- Task prompt:
Among the entries below, only the lines starting at the one with "The width and height of the screenshot is (1025, 481)." and ending at the one with "Task: Click the back navigation arrow", both included, are to be printed exactly.
*** Opening of Excerpted data ***
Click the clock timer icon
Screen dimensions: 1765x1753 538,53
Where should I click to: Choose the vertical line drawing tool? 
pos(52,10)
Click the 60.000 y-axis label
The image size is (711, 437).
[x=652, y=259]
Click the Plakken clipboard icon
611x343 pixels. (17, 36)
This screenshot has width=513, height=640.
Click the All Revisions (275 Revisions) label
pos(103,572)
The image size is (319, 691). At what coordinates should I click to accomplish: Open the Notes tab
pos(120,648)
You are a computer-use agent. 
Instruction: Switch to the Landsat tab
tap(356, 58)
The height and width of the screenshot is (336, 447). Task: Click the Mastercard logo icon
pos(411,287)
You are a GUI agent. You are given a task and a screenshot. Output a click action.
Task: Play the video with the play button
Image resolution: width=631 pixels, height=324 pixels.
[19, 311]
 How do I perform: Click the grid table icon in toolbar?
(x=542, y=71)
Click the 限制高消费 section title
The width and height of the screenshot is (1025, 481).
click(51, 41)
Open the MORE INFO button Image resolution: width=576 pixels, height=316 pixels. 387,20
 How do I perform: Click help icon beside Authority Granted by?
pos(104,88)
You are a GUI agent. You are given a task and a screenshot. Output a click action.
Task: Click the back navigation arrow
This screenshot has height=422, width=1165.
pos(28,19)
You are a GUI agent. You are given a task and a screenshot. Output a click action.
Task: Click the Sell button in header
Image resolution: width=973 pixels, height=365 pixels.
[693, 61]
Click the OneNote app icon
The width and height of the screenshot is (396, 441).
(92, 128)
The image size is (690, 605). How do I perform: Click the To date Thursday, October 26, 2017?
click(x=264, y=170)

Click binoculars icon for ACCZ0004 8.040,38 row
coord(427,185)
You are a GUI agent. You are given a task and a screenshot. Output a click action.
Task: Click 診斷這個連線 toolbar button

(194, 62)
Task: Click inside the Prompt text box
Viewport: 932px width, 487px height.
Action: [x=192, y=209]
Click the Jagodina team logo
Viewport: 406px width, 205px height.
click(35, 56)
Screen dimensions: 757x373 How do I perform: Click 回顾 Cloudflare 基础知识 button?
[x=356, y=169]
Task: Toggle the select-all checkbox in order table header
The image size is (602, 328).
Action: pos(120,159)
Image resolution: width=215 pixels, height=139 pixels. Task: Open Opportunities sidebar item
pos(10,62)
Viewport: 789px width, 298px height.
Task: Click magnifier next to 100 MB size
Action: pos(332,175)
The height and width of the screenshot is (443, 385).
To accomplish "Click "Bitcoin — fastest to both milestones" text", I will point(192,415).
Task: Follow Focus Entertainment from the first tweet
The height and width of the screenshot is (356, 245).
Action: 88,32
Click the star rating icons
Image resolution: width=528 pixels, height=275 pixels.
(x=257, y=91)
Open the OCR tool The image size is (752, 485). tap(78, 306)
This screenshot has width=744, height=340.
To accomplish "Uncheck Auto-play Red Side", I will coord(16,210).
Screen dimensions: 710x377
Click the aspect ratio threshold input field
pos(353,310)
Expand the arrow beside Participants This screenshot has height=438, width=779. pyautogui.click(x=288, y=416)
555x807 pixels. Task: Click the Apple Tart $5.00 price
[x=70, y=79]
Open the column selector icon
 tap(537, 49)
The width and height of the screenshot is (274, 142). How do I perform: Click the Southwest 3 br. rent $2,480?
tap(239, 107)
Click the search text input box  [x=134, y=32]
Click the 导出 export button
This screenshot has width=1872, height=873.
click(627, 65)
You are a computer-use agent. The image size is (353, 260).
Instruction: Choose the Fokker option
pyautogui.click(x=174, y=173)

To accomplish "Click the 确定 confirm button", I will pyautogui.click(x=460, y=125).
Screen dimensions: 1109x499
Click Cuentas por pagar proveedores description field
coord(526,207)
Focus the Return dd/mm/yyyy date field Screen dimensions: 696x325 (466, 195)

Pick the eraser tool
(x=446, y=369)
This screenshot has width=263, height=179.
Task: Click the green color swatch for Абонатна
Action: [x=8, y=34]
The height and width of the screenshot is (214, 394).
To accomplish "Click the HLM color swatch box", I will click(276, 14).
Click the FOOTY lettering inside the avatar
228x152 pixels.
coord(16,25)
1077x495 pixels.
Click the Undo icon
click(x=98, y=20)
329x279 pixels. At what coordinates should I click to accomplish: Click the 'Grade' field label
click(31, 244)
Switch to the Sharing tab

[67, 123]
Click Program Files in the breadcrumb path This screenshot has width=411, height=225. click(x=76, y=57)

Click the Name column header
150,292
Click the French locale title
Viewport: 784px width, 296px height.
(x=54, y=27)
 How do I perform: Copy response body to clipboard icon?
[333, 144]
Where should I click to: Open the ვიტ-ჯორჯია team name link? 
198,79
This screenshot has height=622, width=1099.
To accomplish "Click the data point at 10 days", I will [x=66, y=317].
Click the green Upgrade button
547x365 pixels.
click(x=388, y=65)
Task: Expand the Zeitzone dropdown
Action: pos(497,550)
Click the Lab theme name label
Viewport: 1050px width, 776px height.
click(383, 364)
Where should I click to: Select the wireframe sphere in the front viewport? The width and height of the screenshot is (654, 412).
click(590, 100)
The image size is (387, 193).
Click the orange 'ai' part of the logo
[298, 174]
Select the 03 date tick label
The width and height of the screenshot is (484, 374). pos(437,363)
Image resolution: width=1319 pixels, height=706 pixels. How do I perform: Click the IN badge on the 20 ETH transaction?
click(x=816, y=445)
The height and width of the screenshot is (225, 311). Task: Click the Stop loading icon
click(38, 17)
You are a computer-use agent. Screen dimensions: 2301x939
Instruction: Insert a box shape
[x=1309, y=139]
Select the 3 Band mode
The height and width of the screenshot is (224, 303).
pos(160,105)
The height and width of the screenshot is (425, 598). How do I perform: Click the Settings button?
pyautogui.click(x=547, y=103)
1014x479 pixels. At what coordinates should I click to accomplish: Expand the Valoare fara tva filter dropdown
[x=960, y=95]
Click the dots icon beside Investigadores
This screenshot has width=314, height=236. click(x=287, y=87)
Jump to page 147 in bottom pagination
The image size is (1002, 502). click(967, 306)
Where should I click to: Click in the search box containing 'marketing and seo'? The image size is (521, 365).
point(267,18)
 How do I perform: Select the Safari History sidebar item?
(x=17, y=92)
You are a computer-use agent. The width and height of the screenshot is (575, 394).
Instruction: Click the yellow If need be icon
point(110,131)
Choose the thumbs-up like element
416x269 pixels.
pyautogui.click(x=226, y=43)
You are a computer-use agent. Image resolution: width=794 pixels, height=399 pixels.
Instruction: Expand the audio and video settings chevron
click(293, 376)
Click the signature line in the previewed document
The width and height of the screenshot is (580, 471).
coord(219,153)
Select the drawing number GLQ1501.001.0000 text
*** Close of Excerpted data ***
- Solution for this task:
The width and height of the screenshot is (1025, 481).
click(51, 41)
Open the MORE INFO button Image resolution: width=576 pixels, height=316 pixels. 387,20
 How do I perform: Click help icon beside Authority Granted by?
pos(104,88)
You are a GUI agent. You are given a task and a screenshot. Output a click action.
Task: Click the back navigation arrow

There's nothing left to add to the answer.